→ Problem requirements: For the records below, print the lines from the line with "800x501 pixels." through the line with "You are a computer-use agent. The image" exactly as written; include both end lines and exclude the rest.

→ Dataset records:
━━━━━━━━━━━━━━━━━━━━

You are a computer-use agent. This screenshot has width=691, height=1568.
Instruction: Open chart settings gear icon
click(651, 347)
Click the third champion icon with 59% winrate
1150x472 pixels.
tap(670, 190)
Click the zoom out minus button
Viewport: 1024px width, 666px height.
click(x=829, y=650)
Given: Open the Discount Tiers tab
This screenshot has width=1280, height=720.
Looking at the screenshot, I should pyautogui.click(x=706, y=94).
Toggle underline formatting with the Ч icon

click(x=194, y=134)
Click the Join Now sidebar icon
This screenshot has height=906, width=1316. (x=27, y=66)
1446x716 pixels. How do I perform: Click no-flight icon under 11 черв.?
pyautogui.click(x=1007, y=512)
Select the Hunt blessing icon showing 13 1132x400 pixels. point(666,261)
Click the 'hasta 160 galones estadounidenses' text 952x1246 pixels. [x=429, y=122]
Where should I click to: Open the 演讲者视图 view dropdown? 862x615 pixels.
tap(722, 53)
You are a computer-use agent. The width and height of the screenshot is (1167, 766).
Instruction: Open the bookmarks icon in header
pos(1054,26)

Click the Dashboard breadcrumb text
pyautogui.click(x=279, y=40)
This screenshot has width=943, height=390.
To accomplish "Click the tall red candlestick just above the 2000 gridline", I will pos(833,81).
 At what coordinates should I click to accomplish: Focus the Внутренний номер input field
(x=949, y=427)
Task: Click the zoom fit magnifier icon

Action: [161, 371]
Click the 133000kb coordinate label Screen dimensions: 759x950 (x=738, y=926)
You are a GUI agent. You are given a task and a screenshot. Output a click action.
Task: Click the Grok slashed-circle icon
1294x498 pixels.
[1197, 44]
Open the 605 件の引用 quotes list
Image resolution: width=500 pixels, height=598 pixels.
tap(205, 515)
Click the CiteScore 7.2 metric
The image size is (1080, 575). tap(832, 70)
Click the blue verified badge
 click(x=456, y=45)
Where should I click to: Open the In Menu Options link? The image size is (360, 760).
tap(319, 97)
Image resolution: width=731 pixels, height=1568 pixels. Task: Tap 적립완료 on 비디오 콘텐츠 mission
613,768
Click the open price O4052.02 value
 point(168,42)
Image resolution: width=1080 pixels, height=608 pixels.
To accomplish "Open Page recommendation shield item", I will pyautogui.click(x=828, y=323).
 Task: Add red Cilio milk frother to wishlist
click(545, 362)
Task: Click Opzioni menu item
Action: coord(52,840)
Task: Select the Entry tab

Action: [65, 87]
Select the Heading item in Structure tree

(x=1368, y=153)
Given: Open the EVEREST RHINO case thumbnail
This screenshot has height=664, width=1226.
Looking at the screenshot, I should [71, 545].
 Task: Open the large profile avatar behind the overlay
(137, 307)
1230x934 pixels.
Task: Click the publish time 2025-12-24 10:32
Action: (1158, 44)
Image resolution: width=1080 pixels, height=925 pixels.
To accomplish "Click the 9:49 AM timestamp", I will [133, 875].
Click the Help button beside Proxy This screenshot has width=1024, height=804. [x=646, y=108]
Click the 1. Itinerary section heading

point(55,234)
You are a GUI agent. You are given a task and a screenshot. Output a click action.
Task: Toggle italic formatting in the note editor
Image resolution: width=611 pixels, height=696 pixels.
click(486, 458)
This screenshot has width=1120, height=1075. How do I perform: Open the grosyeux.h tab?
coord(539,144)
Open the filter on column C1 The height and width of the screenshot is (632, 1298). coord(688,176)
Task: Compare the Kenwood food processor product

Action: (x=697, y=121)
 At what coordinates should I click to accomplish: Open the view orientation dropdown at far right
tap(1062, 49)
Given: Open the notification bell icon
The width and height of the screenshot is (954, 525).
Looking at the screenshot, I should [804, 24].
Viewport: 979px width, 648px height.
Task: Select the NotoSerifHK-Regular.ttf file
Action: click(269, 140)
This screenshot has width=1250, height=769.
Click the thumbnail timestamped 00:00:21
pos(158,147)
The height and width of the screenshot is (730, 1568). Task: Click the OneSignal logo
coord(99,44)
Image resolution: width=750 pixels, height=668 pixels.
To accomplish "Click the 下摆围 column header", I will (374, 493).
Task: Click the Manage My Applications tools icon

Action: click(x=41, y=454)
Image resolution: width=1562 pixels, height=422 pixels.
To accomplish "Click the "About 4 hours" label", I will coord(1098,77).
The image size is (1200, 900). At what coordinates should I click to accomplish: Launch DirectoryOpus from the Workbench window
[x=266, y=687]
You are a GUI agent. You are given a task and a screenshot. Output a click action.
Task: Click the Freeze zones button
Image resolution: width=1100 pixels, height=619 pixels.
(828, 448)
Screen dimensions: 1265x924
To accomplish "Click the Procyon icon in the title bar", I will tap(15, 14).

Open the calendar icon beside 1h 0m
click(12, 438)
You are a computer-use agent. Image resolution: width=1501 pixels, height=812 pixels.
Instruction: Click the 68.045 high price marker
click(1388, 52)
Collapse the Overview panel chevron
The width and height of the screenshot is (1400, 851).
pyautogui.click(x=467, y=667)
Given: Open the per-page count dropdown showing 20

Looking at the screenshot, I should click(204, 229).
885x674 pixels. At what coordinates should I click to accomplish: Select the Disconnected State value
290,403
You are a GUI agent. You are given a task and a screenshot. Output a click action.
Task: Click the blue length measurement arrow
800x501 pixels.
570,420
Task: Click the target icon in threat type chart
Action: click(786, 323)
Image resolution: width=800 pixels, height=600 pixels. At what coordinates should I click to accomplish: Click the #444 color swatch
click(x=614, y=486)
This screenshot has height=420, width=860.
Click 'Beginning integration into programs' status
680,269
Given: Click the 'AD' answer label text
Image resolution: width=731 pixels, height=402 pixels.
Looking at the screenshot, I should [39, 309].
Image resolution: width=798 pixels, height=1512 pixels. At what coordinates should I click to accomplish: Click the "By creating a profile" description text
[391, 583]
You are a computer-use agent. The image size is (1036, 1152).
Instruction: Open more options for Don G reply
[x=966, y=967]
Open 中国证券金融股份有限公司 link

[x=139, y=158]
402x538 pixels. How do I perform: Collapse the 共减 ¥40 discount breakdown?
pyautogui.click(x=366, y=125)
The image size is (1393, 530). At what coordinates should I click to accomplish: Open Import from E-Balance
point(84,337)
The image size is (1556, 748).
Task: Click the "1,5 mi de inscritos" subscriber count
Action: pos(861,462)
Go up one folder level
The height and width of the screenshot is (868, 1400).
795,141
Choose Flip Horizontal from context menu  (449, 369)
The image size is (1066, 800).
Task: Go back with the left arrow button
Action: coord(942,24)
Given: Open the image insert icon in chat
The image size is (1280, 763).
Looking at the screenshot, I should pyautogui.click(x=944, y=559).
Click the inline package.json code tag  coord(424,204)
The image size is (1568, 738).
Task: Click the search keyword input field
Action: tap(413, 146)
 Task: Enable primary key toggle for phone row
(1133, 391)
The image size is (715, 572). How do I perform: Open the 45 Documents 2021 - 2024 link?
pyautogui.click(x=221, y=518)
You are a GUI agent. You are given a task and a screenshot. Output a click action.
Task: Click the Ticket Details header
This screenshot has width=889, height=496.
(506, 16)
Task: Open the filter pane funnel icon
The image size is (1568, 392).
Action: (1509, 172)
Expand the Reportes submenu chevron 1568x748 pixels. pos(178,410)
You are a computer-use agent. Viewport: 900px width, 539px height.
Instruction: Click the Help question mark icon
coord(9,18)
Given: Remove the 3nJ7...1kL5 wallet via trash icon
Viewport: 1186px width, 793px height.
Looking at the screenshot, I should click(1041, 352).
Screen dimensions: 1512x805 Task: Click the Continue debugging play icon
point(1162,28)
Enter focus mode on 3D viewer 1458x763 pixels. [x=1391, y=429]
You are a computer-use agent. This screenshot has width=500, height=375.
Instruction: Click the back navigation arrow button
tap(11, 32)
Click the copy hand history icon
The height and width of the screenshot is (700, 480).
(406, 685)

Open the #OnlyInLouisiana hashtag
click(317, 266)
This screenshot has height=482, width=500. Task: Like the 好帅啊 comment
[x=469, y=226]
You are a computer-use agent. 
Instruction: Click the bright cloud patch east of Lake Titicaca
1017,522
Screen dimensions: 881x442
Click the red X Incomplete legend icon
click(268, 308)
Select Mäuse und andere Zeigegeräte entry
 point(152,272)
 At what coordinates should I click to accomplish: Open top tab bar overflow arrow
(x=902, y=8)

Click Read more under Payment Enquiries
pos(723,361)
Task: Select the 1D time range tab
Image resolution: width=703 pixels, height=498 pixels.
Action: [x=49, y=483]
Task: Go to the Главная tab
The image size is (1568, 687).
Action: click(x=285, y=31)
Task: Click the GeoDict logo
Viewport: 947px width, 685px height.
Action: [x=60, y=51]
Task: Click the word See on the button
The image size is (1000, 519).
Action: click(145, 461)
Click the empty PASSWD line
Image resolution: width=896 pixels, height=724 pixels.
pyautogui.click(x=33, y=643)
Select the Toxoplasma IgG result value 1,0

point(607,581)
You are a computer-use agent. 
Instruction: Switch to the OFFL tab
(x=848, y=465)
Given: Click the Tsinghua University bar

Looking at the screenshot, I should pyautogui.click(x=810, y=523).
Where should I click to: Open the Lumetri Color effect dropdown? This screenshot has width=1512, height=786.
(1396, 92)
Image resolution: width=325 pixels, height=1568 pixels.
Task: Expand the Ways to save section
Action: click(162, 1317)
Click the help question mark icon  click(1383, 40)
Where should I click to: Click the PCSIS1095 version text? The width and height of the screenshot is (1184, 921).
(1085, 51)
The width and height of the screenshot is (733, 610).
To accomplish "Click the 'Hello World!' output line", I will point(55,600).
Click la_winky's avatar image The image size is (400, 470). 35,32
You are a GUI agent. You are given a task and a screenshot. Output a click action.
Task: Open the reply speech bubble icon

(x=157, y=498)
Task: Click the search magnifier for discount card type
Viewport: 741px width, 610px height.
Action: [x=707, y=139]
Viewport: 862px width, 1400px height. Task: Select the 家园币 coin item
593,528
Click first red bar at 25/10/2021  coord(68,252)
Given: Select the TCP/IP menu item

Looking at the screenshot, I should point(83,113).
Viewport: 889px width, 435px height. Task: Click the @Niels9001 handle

━━━━━━━━━━━━━━━━━━━━

→ Solution to this task:
800x501 pixels.
570,420
Task: Click the target icon in threat type chart
Action: click(786, 323)
Image resolution: width=800 pixels, height=600 pixels. At what coordinates should I click to accomplish: Click the #444 color swatch
click(x=614, y=486)
This screenshot has height=420, width=860.
Click 'Beginning integration into programs' status
680,269
Given: Click the 'AD' answer label text
Image resolution: width=731 pixels, height=402 pixels.
Looking at the screenshot, I should [39, 309].
Image resolution: width=798 pixels, height=1512 pixels. At what coordinates should I click to accomplish: Click the "By creating a profile" description text
[391, 583]
You are a computer-use agent. The image size is (1036, 1152).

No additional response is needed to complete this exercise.